→ 原文抜粋:

-------------------------

ケースヘッドには、リザーバーに液体を導入する液体導入路としてのインク導入路が設けられている。また、コンプライアンス基板には、液体導入口としてのインク導入口が形成されている。ここで、導入される液体は、粘度調節等のために、溶質に応じた溶媒を含む。
液体を噴射するノズル開口に連通した圧力発生室および前記圧力発生室に連通するマニホールドが形成された流路形成基板と、前記圧力発生室毎に設けられた圧力発生素子と、前記圧力発生素子を覆う保護基板と、前記保護基板上に設けられ、前記保護基板との間に前記マニホールドを形成するコンプライアンス基板と、前記圧力発生素子に形成された電極から引き出され、前記保護基板に形成された貫通孔に露出したリード電極と、前記保護基板上に設けられ、前記貫通孔につながる保持孔および液体を導入する液体導入路が形成された保持部材と、前記コンプライアンス基板に設けられ、前記液体導入路と前記マニホールドとに連通する液体導入口と、前記貫通孔および前記保持孔に対応して前記コンプライアンス基板に形成された開口部と、前記貫通孔、前記保持孔および前記開口部を通され、端部が前記リード電極に異方性導電性接着剤によって接続されたフレキシブル配線基板とを備え、前記貫通孔の内面と前記保持孔の内面との間に、前記開口部の内面を底面として凹部が形成され、前記凹部に接着剤が充填されて、前記開口部の内面が前記接着剤によって覆われていることを特徴とする液体噴射ヘッド。

-------------------------

→ 資料部分:

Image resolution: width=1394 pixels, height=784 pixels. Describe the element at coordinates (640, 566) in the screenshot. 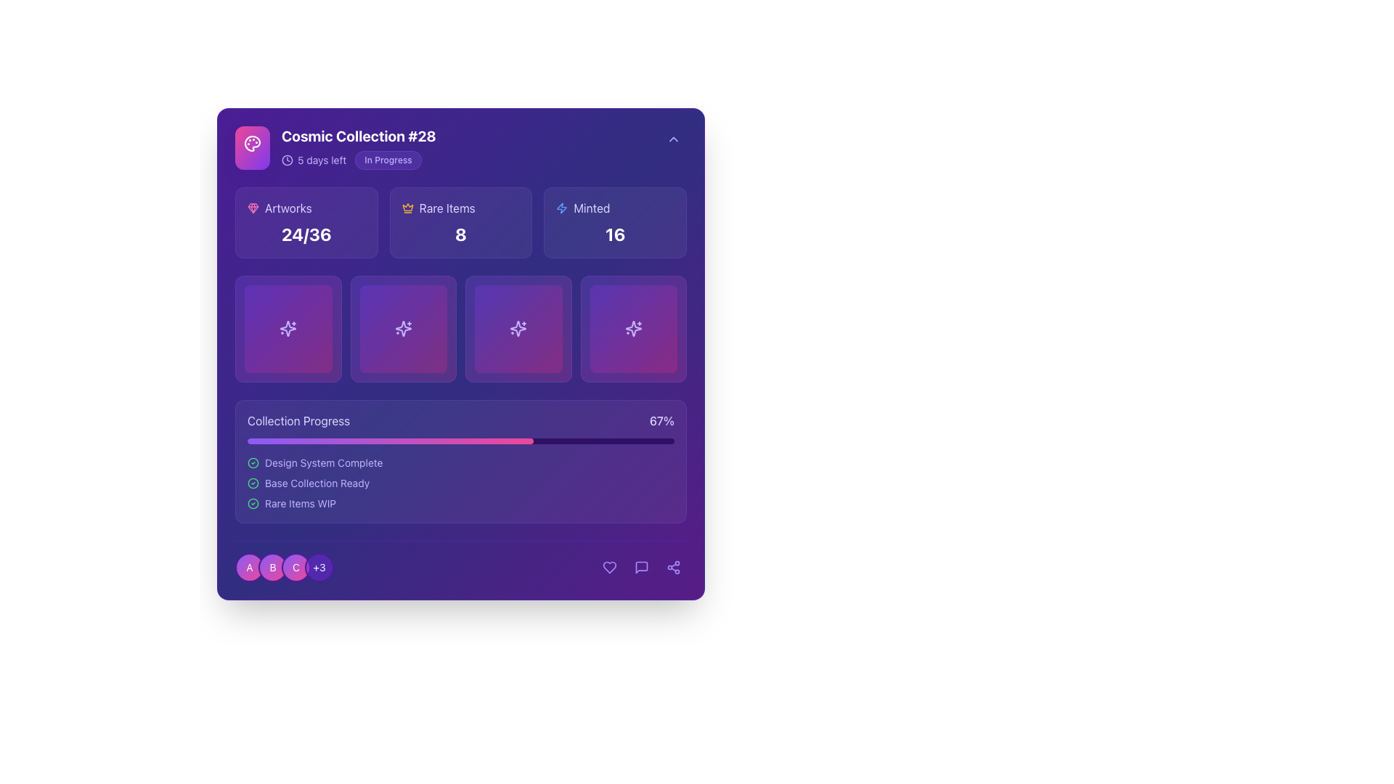

I see `the circular violet icon button featuring a speech bubble` at that location.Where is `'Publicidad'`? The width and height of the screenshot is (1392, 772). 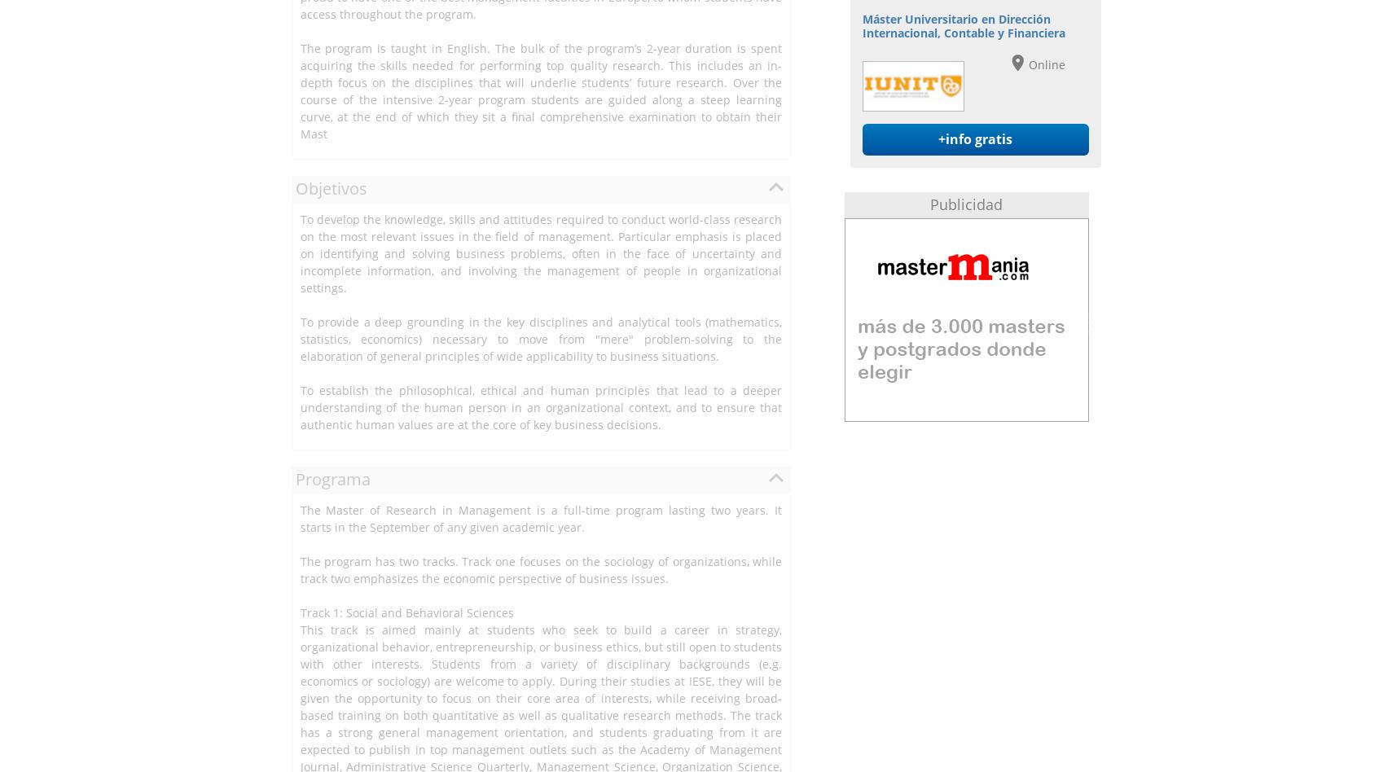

-------------------------

→ 出題内容 1: 液体噴射ヘッドについての抜粋によると、導入される液体には、粘度調節等のために何が含まれていますか。
→ 出題内容 2: 液体噴射ヘッドについての抜粋の最後の文に続けて、その先の文章を書き進めてください。
上の資料は、液体噴射ヘッドについての抜粋とは関係がありません。

→ 解答文 1: 溶質に応じた溶媒が含まれています。

→ 解答文 2:
また、開口部の内面を底面とする凹部に充填された接着剤は、凹部の一部を形成する保護基板および保持部材の表面も覆う。保護基板および保持部材の表面を覆う接着剤は、コンプライアンス基板と保護基板との界面およびコンプライアンス基板と保持部材との界面を伝わって滲み出て、保護基板および保持部材の表面を伝わって保持孔および貫通孔に向かう溶媒の流れを抑える。したがって、溶媒が保持孔および貫通孔へ漏れるまでの時間が稼げ、保護基板および保持部材の表面を覆う接着剤がない構成と比較して、リード電極とフレキシブル配線基板との接触不良が生じるまでの時間が長い液体噴射ヘッドが得られる。
さらに、開口部の内面を底面とする凹部に接着剤が充填されるので、接着剤が保持孔および貫通孔に向かって突出するのを防げる。したがって、フレキシブル配線基板を保持孔および貫通孔になめらかに通せる液体噴射ヘッドが得られる。
上記液体噴射ヘッドであって、前記コンプライアンス基板が貼り合わせ接着剤で接着された複数層からなることを特徴とする液体噴射ヘッド。
この適用例では、コンプライアンス基板が貼り合わせ接着剤で接着された複数層からなるので、溶媒が貼り合わせ接着剤を通って保持孔および貫通孔へ漏れやすいが、開口部の内面を覆う接着剤によって保持孔および貫通孔へ漏れる量が減少する。したがって、溶媒が保持孔および貫通孔へ漏れるまでの時間が稼げ、開口部の内面を覆う接着剤がない構成と比較して、リード電極とフレキシブル配線基板との接触不良が生じるまでの時間が長い液体噴射ヘッドが得られる。
上記液体噴射ヘッドであって、前記保持部材は凸部を備え、前記凸部と前記保護基板とで、前記開口部を取り囲む前記コンプライアンス基板が挟まれていることを特徴とする液体噴射ヘッド。
この適用例では、凸部が、開口部の内面を底面とする凹部から凸部より先に進む接着剤の流れを抑える。したがって、凸部より先の保持部材とコンプライアンス基板との間に接着剤が浸入しにくいので、コンプライアンス基板の動きに影響を及ぼしにくい。
上記液体噴射ヘッドであって、前記凸部が前記液体導入口を取り囲んで形成されていることを特徴とする液体噴射ヘッド。
この適用例では、凸部が液体導入口を取り囲んで形成されているので、液体導入口に向かう接着剤の流れが凸部によって抑えられる。したがって、接着剤が液体導入口に浸入して突出しにくく、液体が液体導入路からマニホールドへなめらかに流れる液体噴射ヘッドが得られる。
上記液体噴射ヘッドを備えた液体噴射装置。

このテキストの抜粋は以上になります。